O outro alvo da distorção petista refere-se à insensibilidade social de quem só se preocuparia com a economia. Os fatos são diferentes: com o Real, a população pobre diminuiu de 35% para 28% do total. A pobreza continuou caindo, com alguma oscilação, até atingir 18% em 2007, fruto do efeito acumulado de políticas sociais e econômicas, entre elas o aumento do salário mínimo. De 1995 a 2002, houve um aumento real de 47,4%; de 2003 a 2009, de 49,5%. O rendimento médio mensal dos trabalhadores, descontada a inflação, não cresceu espetacularmente no período, salvo entre 1993 e 1997, quando saltou de R$ 800 para aproximadamente R$ 1.200. Hoje se encontra abaixo do nível alcançado nos anos iniciais do Plano Real.

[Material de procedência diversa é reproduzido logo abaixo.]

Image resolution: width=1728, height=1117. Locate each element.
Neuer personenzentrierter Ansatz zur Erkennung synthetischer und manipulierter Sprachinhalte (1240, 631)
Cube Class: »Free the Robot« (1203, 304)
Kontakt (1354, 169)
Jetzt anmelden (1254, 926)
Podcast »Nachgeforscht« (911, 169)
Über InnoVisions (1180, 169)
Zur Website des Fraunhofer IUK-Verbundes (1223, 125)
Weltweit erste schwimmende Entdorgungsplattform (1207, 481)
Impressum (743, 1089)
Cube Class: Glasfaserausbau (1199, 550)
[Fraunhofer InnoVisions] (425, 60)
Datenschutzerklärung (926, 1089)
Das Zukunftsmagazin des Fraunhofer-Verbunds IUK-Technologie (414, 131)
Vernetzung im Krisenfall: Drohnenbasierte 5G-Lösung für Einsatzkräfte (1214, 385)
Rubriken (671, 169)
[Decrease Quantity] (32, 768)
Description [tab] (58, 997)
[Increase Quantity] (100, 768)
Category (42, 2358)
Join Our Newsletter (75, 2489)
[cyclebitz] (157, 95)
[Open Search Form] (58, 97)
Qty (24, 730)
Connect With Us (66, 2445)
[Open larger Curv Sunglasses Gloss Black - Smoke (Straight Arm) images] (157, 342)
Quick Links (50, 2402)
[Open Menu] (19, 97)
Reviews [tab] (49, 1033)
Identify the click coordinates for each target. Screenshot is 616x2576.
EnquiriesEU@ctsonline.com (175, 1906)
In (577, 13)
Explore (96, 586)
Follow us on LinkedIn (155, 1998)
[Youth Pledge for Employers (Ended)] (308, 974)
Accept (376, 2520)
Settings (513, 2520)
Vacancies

Por fim, os programas de transferência direta de renda (hoje Bolsa-Família), vendidos como uma exclusividade deste governo. Na verdade, eles começaram em um município (Campinas) e no Distrito Federal, estenderam-se para Estados (Goiás) e ganharam abrangência nacional em meu governo. O Bolsa-Escola atingiu cerca de 5 milhões de famílias, às quais o governo atual juntou outras 6 milhões, já com o nome de Bolsa-Família, englobando em uma só bolsa os programas anteriores. É mentira, portanto, dizer que o PSDB “não olhou para o social”. Não apenas olhou como fez e fez muito nessa área: o SUS saiu do papel à realidade; o programa da aids tornou-se referência mundial; viabilizamos os medicamentos genéricos, sem temor às multinacionais; as equipes de Saúde da Família, pouco mais de 300 em 1994, tornaram-se mais de 16 mil em 2002; o programa “Toda Criança na Escola” trouxe para o Ensino Fundamental quase 100% das crianças de sete a 14 anos. Foi também no governo do PSDB que se pôs em prática a política que assiste hoje a mais de 3 milhões de idosos e deficientes (em 1996, eram apenas 300 mil). 
Eleições não se ganham com o retrovisor. O eleitor vota em quem confia e lhe abre um horizonte de esperanças. Mas se o lulismo quiser comparar, sem mentir e sem descontextualizar, a briga é boa. Nada a temer.